Он искренно счастлив, этот милый, приятный, обходительный, даровитый человек. Он от души рад, что все так хорошо и всем так нравится, и больше всех ему, Городецкому. Он весело окидывает зал ясными, открытыми глазами, кого-то хлопает по плечу, кому-то жмет руки, обнимает кого-то…
Бывают и неприятности, конечно. Сологуб, например, прощаясь, проворчит по-стариковски:
– А где ваш главный распорядитель?
– Какой, Федор Кузьмич?
– Да Лейферт, костюмер. Лапти-то у него напрокат брали?
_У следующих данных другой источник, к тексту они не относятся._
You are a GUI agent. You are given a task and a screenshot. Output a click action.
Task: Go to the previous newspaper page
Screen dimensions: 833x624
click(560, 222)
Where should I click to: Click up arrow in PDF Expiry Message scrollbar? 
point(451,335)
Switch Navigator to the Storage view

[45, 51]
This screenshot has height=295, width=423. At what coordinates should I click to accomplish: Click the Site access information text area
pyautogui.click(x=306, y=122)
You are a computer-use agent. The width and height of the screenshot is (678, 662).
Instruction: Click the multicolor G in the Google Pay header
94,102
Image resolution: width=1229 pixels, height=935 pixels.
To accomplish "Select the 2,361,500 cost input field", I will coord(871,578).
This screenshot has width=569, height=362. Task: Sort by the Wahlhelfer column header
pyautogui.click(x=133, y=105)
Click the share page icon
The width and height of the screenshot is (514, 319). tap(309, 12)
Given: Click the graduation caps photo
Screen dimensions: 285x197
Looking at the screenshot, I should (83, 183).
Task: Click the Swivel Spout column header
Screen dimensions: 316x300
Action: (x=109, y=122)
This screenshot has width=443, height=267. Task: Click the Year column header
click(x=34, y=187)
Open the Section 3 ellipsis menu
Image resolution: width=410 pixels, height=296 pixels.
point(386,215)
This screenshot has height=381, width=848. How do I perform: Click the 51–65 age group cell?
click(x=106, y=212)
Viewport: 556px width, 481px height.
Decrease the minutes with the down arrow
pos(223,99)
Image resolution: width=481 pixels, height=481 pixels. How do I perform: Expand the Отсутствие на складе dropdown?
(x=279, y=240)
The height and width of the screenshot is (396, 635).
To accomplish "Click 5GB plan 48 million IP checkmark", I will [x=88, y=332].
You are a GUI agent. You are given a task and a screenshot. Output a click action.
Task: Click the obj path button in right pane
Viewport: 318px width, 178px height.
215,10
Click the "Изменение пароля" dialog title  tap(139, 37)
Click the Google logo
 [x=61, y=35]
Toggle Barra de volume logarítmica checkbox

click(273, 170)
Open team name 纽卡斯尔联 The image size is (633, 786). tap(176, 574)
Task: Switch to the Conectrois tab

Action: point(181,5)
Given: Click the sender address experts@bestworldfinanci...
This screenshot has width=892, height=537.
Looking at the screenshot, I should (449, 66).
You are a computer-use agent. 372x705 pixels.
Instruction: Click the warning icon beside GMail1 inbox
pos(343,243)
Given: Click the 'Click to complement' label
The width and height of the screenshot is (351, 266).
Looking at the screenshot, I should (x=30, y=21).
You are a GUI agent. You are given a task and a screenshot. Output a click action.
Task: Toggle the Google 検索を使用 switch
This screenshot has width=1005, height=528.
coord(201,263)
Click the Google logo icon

Но что понимает Сологуб в «народном искусстве»? Гумилев в советские времена часто вздыхал:
– Жаль, что Городецкого нет.
– Он, кажется, у белых?
– Да. На юге где-то. Это, впрочем, к лучшему. Застрянь он здесь, его живо бы расстреляли.
– Нас же не расстреливают?
– Мы другое дело. Он слишком ребенок: доверчив, восторжен… и прост. Стал бы агитировать, резать большевикам правду в лицо, попался бы с какими-нибудь стишками… Непременно бы расстреляли. Слава богу, что он у белых. Но мне его часто недостает – того веселья, которое от него шло.
И прибавлял, улыбаясь:
– В сущности, вся наша дружба с ним – дружба взрослого с ребенком. Я – взрослый, серьезный, скучный. А Городецкий живет – точно в пятнашки играет. Должно быть, нас и привлекло друг в друге то, что мы такие разные.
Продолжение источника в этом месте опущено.